Pour reprendre les termes de Robert Ilbert, les identités nationales sont
contraintes par les lignes tracées par les politiques. Ces derniers l’influencent par le
biais de l’école, des monuments, des symboles, etc. Autrement dit, s’il est
certain que la formation d’une identité nationale doit s’enraciner dans une
histoire et une culture communes qui ne sont pas fictives, les politiques sont
amenés à sélectionner des moments de cette histoire commune à travers la
mémoire rendant ainsi « malléable » l’identité nationale (5). Ces
choix dans la construction d’une mémoire officielle ont souvent pour objectif de
légitimer le pouvoir en place. Depuis l’indépendance tunisienne, différentes
conceptions de l’identité ont été véhiculées par les pouvoirs politiques en
fonction du contexte national et international. Les recherches de Driss Abbassi
montrent comment Bourguiba puis Ben Ali ont tenté d’influencer et de construire
l’identité tunisienne pour rassembler autour de leur politique et de leur
personne (6). On repère ainsi trois grands mouvements dans la construction identitaire de la Tunisie post coloniale. De
1956 à 1966 dans le discours historique
véhiculé par les livres scolaires, la référence à l’identité maghrébine et
arabe de la Tunisie est forte. Ce discours existe en réaction à la colonisation
européenne subie par les peuples de cette région du monde, l’union du Maghreb
apparaissant alors comme nécessaire à la décolonisation. L’histoire de la Tunisie
est inscrite dans l’histoire du Maghreb grâce aux références régulières à la
culture arabe de la Tunisie. L’islamité des tunisiens est clairement revendiquée tandis que Carthage représente l’unité maghrébine
dans la lutte contre Rome. La conquête du Maghreb par les arabes au Moyen-âge
se serait réalisée de manière pacifique et les populations (les berbères)

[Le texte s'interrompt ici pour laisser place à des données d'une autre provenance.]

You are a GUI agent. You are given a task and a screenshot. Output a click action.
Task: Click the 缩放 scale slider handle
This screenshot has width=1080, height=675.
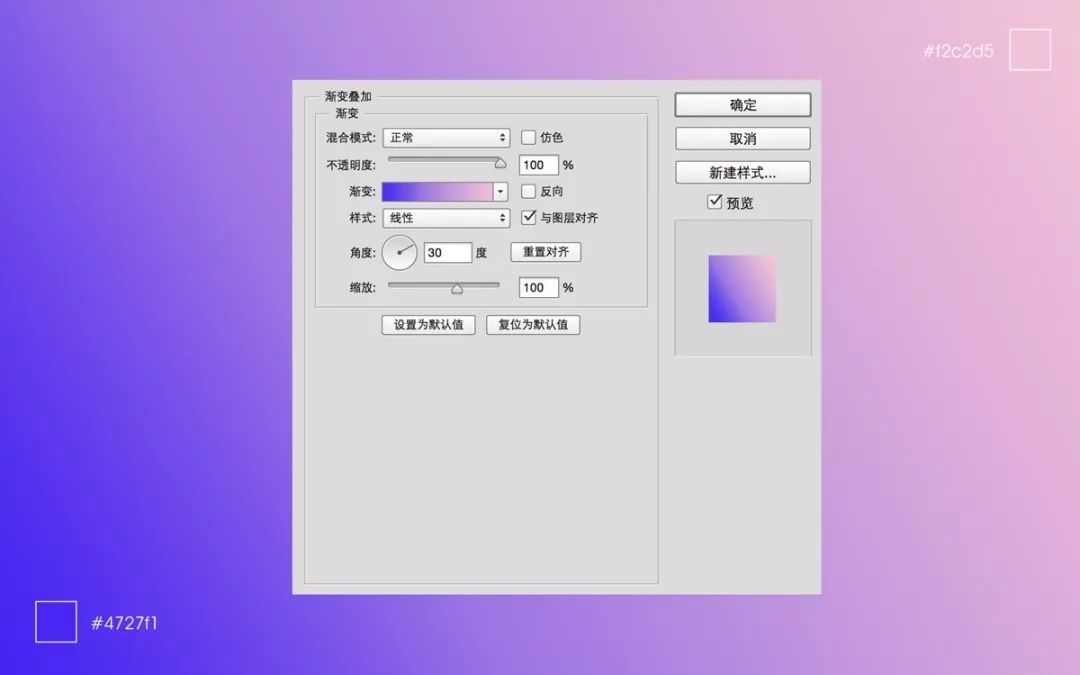[457, 289]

auraient adhéré naturellement à l’Islam avant de contribuer à sa diffusion.
L’unicité du Maghreb serait ainsi presque divine. La solidarité « naturelle » des ces
pays face aux colonisations hispaniques, ottomanes puis européennes est
également mise en avant. Cependant le contexte national et international change
à partir du milieu des années 1960 laissant place à une modification de
l’histoire telle qu’elle est véhiculée dans les manuels scolaires. L’identité
nationale ne s’inscrit plus dans une perspective maghrébine mais
essentiellement tunisienne : « le Maghreb devient un autre pour
l’élève tunisien ». L’histoire antique ne fait plus référence à l’Afrique
du Nord sauf dans le cadre de Carthage tandis qu’à propos de la colonisation
les autres pays du Maghreb ne sont pas évoqués. Les références à la Tunisie ouverte
sur la méditerranée depuis Carthage priment tandis que le référent religieux
est moins prégnant. Ce changement n’est pas sans lien avec la montée des
tensions entre le régime de Bourguiba et les autres pays du monde arabe :
ses positions face à la Palestine dérangent tandis que le projet d’une union maghrébine
s’efface. A cela s’ajoute une forte personnalisation du pouvoir de Bourguiba.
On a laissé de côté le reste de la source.